Problem statement: Do these statements agree with the Schools Bill excerpt below? For each, answer yes or no and quote the words from the excerpt that decide it. (a) The current maximum penalty for breaching a School Attendance Order is a fine of £1,000. (b) The proposal would keep the data for 50 years. (c) The Bill mentions the "voice of the child."

BEGIN Excerpt to read

The Schools Bill and supporting documents state “The penalty for breach of a School Attendance Order (SAO) will be a fine not exceeding £2,500 or a term of imprisonment of up to 3 months (which will become a maximum of 51 weeks after wider changes to criminal sentencing law come into force) or both. This will be an increase from the current maximum sentence of a fine of £1,000 and will bring the sanction for breach of an SAO in line with the sanction for the offence of knowingly allowing a registered pupil’s non-attendance. This will remove the incentive of a lower punishment that may encourage a parent to withdraw their child from school under the guise of home education to avoid a higher fine for non-attendance.

If your child is being bullied or unhappy at school, has Emotionally Based School Avoidance, if the school is not meeting their needs or they are failing to thrive this bill moves towards removing a parents current right to opt out of state education if they feel that would protect their child. And parents could face extreme prison sentences and fines.

No child’s voice has been heard

The wellbeing of Children and Families is NOT  at the heart of this Schools Bill. It’s essentially all about control. Nowhere in this Bill is the “voice of the child” mentioned yet this has been banded about relentlessly as a reason for increased oversight of home education and stricter regulation around attendance. 

Does forced school attendance actually benefit a child in the long run? 

Losing Privacy and Rights

Important parts of the draft legislation are intentionally very vague and open to over interpretation. The LA can demand any personal data they deem is appropriate. ANY. DATA. There is no limit stated of e.g. relevance to the education being provided. They can also share it as they see fit. Section 436C (1), (d) and subsection (2) This is the bit which says that what will be on the register is ‘any other information that may be prescribed’.  The notion that a local authority can put anything they like on the register has to be foolish – and there will be wide variations across the country as to what is recorded. It will allow for personal bias and discriminatory views of individual officers to be played out through ‘data requests’.  

The rhetoric “it’s just a list” is a lie. A senior government representative, in August 2020, Ms Kate Dixon, the Director of Schools, Department of Education told the Independent Inquiry into Child Sex Abuse that this is the first “more palatable” step towards monitoring and dictating the content of home education “at a later time”. And if parents don’t comply? They are issued with School Attendance Order procedures.

There is no process of appeals, protection, an ombudsman or a safety net for parents to challenge decisions made by LA’s where they now are being given free rein to request any data of their choosing. The proposal aims to keep this data for 66 years meaning childrens data will be held until they are in retirement.

It is unethical and morally wrong to expect families to complain to the very people they have been wronged by and may need to ask for support from in the future. 

Lack of recognition of school attendance difficulties

It is believed that neurotypical children perform better in GCSEs with better attendance so they think a blanket approach is helpful for all children. They are not considering all children with different needs.

END Excerpt to read
BEGIN Dataset entries

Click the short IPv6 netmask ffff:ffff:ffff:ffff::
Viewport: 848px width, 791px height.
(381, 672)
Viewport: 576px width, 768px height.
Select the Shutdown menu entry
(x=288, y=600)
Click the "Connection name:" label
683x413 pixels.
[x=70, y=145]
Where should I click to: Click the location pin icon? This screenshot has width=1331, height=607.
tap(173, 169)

END Dataset entries
BEGIN Dataset entries

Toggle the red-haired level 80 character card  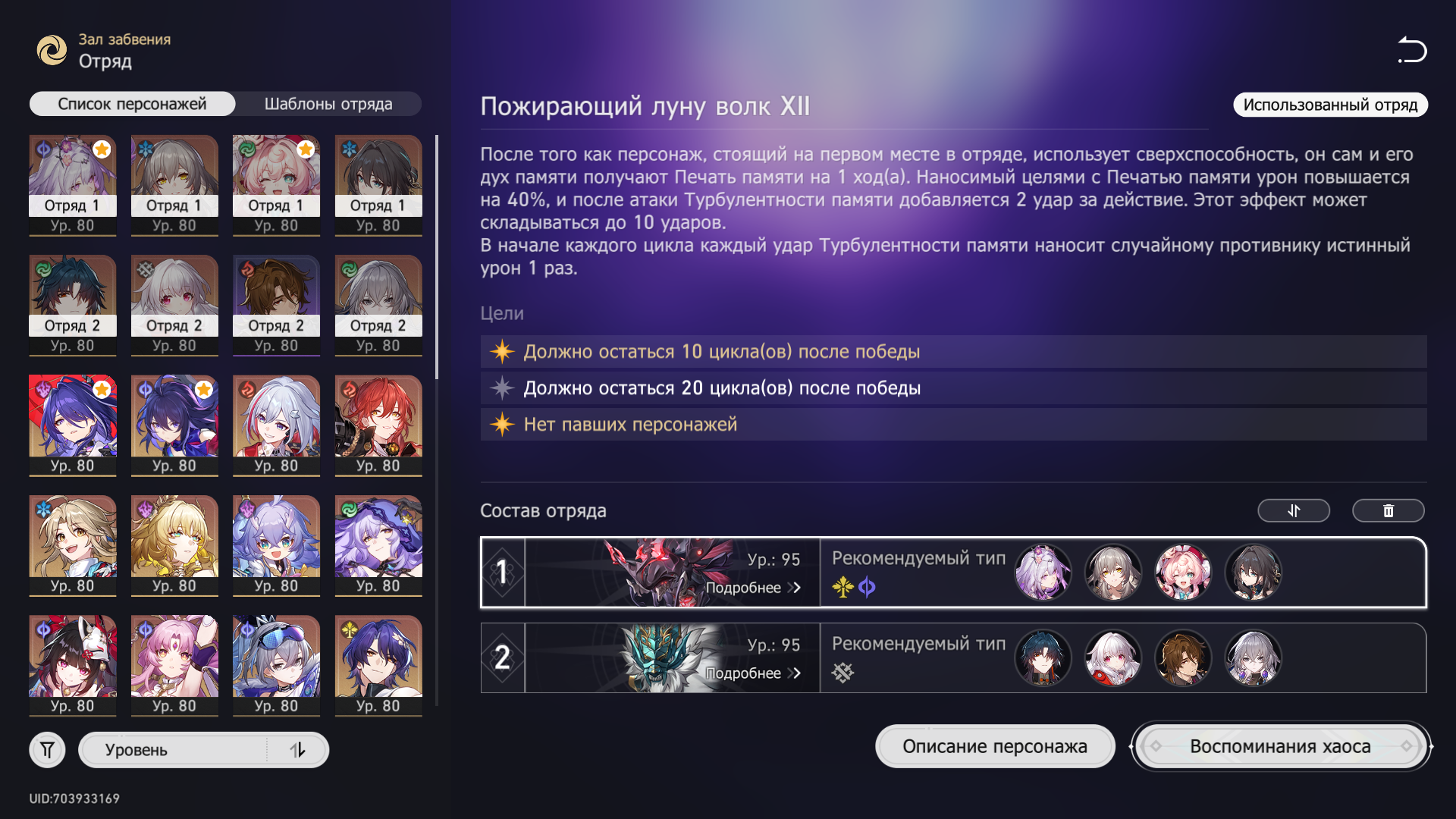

END Dataset entries

Solution:
(a) Yes: "This will be an increase from the current maximum sentence of a fine of £1,000"
(b) No: "The proposal aims to keep this data for 66 years"
(c) No: "Nowhere in this Bill is the “voice of the child” mentioned"